Le Festival Menuhin présentait une superbe affiche, avec de nombreux musiciens de renom, dont Grygory Sokolov.

Article mis en ligne le octobre 2009
dernière modification le 17 décembre 2009

par Eric POUSAZ

Le pianiste russe Grygory Sokolov, qui semble à peine supporter le poids de sa célébrité, arrive au piano presque en s’excusant de sa présence. Après une révérence timide à peine esquissée en guise de salutation, il prend place et se recueille. Dès les premières mesures, le charme opère.

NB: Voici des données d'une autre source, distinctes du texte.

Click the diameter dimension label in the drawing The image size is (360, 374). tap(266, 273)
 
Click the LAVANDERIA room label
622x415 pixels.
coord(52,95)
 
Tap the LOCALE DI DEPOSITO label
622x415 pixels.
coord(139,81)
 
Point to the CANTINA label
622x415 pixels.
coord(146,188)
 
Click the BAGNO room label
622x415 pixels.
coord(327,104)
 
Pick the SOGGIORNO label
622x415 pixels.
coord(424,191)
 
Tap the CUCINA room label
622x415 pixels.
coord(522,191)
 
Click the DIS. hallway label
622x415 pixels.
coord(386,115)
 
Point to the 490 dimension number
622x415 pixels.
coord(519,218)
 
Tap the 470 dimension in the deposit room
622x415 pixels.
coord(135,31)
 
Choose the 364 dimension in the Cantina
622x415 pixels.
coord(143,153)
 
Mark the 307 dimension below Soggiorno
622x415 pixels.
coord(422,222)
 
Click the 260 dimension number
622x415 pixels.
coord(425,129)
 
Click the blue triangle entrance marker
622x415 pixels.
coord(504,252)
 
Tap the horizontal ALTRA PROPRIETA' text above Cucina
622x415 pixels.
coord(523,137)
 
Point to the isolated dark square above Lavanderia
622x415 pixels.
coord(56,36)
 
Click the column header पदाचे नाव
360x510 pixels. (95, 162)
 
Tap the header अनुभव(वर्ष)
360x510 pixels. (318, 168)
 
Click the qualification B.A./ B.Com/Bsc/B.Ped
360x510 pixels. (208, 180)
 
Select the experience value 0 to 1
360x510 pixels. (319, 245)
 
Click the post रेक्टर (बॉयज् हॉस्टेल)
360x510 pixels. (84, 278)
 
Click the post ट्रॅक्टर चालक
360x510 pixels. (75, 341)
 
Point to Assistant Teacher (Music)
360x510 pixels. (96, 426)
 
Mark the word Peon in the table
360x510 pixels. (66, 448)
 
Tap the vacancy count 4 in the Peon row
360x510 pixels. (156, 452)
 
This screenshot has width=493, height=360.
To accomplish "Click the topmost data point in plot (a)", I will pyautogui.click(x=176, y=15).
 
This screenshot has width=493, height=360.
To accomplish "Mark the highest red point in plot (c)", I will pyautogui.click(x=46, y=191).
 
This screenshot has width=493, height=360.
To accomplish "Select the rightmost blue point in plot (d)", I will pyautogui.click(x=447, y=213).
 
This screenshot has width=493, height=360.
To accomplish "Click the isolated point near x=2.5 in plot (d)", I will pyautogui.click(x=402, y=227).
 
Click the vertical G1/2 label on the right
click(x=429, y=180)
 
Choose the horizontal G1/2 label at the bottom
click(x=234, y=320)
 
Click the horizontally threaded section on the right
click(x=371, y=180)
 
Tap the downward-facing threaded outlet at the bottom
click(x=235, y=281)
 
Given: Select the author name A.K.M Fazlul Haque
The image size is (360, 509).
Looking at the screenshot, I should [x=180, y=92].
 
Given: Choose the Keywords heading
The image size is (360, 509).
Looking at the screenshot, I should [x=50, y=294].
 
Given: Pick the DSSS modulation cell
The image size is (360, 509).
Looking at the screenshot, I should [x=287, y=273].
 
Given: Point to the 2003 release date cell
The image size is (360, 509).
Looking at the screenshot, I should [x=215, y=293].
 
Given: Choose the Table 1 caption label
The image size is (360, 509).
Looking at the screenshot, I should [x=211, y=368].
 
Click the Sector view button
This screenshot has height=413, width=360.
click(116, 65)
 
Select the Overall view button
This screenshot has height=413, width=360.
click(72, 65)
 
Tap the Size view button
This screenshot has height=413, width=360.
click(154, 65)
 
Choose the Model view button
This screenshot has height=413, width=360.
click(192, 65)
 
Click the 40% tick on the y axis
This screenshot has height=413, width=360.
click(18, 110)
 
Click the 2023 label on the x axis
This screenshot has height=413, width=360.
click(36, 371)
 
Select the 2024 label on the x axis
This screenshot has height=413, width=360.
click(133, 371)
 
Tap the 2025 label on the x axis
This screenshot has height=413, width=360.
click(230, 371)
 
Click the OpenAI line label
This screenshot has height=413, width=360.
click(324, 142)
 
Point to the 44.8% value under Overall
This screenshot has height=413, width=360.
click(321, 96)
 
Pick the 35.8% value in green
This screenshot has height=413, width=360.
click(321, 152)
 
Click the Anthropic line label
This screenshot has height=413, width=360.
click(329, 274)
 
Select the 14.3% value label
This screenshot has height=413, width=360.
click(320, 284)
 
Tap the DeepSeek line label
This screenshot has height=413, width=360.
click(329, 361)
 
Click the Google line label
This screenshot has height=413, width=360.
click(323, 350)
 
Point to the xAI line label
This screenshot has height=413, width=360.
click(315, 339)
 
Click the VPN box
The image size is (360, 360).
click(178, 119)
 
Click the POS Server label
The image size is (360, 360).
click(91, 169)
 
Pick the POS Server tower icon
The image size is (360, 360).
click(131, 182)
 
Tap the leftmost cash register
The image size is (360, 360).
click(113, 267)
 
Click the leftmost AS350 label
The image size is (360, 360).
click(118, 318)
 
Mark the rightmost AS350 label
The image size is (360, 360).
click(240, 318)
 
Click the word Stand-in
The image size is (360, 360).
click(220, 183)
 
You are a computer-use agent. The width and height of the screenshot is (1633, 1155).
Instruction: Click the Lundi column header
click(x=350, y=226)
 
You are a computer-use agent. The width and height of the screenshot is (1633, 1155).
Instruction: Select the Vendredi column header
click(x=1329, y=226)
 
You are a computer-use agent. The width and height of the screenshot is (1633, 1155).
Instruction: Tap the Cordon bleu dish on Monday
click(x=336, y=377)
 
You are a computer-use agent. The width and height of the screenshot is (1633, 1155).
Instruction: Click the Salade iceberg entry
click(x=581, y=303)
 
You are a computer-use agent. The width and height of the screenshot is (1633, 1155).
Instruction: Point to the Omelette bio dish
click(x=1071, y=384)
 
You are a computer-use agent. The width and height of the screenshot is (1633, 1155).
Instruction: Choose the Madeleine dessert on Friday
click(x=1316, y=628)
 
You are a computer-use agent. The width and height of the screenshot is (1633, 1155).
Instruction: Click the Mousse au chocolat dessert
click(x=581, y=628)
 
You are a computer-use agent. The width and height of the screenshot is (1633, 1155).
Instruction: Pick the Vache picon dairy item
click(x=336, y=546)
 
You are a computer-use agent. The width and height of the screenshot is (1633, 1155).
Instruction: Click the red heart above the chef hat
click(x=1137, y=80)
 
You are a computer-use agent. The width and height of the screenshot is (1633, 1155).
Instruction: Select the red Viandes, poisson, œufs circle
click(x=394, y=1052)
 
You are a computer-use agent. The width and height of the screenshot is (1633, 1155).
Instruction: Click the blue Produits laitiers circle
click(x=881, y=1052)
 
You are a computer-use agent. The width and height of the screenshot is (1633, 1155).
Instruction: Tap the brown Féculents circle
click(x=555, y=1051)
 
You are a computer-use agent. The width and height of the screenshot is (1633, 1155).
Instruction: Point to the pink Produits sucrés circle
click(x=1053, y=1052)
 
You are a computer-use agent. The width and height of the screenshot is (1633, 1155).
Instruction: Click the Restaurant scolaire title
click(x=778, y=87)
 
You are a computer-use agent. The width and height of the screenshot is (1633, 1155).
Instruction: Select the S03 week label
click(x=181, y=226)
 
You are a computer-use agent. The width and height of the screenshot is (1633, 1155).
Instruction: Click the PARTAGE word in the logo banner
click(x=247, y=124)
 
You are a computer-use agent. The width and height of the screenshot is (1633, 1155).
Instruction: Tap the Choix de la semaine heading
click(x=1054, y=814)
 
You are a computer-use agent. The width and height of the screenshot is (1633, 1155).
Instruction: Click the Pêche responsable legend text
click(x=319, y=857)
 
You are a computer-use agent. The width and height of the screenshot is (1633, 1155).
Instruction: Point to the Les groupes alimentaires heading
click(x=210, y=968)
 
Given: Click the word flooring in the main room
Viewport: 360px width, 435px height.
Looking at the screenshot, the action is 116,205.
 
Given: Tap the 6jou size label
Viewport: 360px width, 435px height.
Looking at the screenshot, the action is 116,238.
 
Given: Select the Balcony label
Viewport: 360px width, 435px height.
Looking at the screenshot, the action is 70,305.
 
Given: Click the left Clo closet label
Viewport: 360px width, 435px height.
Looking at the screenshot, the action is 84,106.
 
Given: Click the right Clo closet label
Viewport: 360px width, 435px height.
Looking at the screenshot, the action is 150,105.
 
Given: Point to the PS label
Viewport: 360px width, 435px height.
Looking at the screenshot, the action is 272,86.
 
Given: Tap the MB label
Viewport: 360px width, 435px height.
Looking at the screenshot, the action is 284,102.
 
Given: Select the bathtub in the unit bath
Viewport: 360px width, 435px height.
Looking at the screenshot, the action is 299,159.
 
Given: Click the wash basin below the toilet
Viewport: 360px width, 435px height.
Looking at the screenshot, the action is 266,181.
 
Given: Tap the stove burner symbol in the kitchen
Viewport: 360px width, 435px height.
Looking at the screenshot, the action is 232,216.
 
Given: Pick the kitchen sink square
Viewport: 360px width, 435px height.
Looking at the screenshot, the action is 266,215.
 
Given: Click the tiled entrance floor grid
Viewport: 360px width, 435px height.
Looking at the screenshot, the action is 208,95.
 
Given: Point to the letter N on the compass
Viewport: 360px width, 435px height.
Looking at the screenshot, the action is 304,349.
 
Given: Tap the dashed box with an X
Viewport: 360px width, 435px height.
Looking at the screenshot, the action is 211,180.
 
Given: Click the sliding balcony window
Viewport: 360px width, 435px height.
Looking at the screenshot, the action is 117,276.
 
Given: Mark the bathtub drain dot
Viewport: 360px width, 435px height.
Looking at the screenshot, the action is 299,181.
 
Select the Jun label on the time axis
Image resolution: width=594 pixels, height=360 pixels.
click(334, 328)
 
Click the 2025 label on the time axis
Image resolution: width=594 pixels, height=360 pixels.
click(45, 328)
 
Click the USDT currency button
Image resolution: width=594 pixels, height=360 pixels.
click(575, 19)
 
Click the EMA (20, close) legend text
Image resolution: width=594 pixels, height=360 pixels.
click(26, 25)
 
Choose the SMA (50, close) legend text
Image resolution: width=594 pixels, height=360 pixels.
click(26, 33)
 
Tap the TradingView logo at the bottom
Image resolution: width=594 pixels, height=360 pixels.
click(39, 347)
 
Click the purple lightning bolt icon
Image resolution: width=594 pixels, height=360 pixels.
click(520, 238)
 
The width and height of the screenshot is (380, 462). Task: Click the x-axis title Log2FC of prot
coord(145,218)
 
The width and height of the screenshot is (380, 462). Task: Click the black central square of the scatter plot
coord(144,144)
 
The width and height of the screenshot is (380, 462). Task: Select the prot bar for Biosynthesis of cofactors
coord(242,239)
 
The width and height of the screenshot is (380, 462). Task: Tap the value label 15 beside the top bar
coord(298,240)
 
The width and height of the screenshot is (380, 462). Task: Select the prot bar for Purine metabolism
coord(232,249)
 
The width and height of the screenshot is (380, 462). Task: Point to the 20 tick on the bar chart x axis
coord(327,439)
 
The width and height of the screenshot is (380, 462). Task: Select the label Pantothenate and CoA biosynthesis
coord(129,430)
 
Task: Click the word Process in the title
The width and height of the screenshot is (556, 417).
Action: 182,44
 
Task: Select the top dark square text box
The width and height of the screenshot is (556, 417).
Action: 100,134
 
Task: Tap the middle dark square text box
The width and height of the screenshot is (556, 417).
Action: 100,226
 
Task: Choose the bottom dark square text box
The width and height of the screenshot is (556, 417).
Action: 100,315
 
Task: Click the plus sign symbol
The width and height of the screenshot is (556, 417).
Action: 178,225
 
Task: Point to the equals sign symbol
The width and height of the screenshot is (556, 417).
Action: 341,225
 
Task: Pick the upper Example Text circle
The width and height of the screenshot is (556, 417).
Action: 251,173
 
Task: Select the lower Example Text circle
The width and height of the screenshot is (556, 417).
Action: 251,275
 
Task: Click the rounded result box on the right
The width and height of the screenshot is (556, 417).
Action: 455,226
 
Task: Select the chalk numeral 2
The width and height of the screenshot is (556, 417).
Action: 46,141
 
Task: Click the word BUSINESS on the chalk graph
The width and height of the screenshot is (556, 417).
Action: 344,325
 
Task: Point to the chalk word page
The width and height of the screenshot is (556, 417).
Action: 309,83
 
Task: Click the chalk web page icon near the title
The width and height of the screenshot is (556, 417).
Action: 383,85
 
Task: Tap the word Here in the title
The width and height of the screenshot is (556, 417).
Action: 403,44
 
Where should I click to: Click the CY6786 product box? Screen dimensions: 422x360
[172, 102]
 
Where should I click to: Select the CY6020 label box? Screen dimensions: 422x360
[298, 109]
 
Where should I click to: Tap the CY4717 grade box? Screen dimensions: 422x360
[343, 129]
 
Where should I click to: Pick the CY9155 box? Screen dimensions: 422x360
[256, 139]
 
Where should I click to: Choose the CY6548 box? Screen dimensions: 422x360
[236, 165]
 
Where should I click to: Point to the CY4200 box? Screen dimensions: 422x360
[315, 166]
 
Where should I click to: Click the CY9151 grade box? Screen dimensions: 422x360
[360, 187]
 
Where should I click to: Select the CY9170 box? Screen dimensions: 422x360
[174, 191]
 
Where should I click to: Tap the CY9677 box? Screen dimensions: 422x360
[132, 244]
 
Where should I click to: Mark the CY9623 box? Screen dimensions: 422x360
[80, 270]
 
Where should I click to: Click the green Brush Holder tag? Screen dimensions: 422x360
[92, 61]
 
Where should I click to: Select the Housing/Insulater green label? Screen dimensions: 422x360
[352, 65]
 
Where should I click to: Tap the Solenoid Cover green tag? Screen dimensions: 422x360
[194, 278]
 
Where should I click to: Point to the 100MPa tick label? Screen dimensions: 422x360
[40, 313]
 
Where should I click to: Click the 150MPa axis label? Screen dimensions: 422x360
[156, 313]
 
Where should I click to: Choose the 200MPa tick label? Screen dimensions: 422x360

En première partie de programme, le pianiste avait inscrit deux sonates de Beethoven qu’il a jouées sans interruption : l’opus 2 no 2 en la majeur et l’opus 27 en mi bémol majeur. Dans le premier mouvement de la sonate de jeunesse, qu’il interprète avec toutes les reprises, Sokolov crée d’emblée une atmosphère d’instabilité : la coloration des phrases et la variété du toucher donnent un relief nouveau à une structure relativement simple en en renouvelant systématiquement chaque motif mélodique. Un jeu d’une incroyable subtilité place chaque note dans un contexte nouveau – phénomène particulièrement sensible dans les reprises – pour en exprimer une nuance sans cesse retravaillée.

Grygory Sokolov

L’auditeur ne se lasse pas d’entendre à nouveau le motif initial qui apparaît à la fois comme le fondement thématique du mouvement et la marque d’une progression vers l’indicible. Les deux sonates s’écoutent alors comme une vaste fantaisie dont les péripéties sont autant d’étapes vers une approche toujours plus ascétique d’un message que l’interprète nous communique de façon plus intuitive que cérébrale : les tempos sont larges mais non relâchés, la progression paraît hésitante tout en tirant la justification de ses choix esthétiques de son refus de cérébralité ; au terme de cette première partie, l’auditeur a l’impression d’avoir découvert un Beethoven à la fois plus proche et plus disert que de coutume.
De Schubert, Grygory Sokolov jouait la Sonate en ré majeur D 850. Triomphe du sentiment sur l’intellect, cette partition devient ici une longue méditation sur l’instabilité des mouvements de l’âme. A l’encontre d’un Brendel, peut-être plus impérial, le musicien ne recule devant aucun excès pour extraire de la musique la quintessence de ce qui constituera l’esprit romantique : étirements mélodiques, subits effritements de la substance sonore et mise en exergue des chants intermédiaires rendent l’architecture de ces quatre mouvements presque confuse. Mais l’intensité du chant, d’une luminosité toujours exemplaire, et l’impavide vélocité d’un toucher qu’aucune embûche rythmique ne fait vaciller assurent à cette approche une assise d’une péremptoire solidité. Rarement, Schubert aura paru aussi en avance sur son temps avec cette œuvre qui ouvre de troublantes perspectives sur l’évolution future de la sonate romantique. Discutable, comme l’est d’ailleurs toute interprétation qui refuse de se réfugier dans les eaux tièdes du compromis, cette exécution a rappelé que Schubert, longtemps considéré comme moins novateur que Beethoven, a su trouver d’autres voies que son aîné pour faire accéder le piano aux portes du romantisme.
Ce récital grandiose s’est terminé, comme de coutume, par une pluie de bis. Etait-ce bien nécessaire après l’ascension de ces trois sommets incomparables ?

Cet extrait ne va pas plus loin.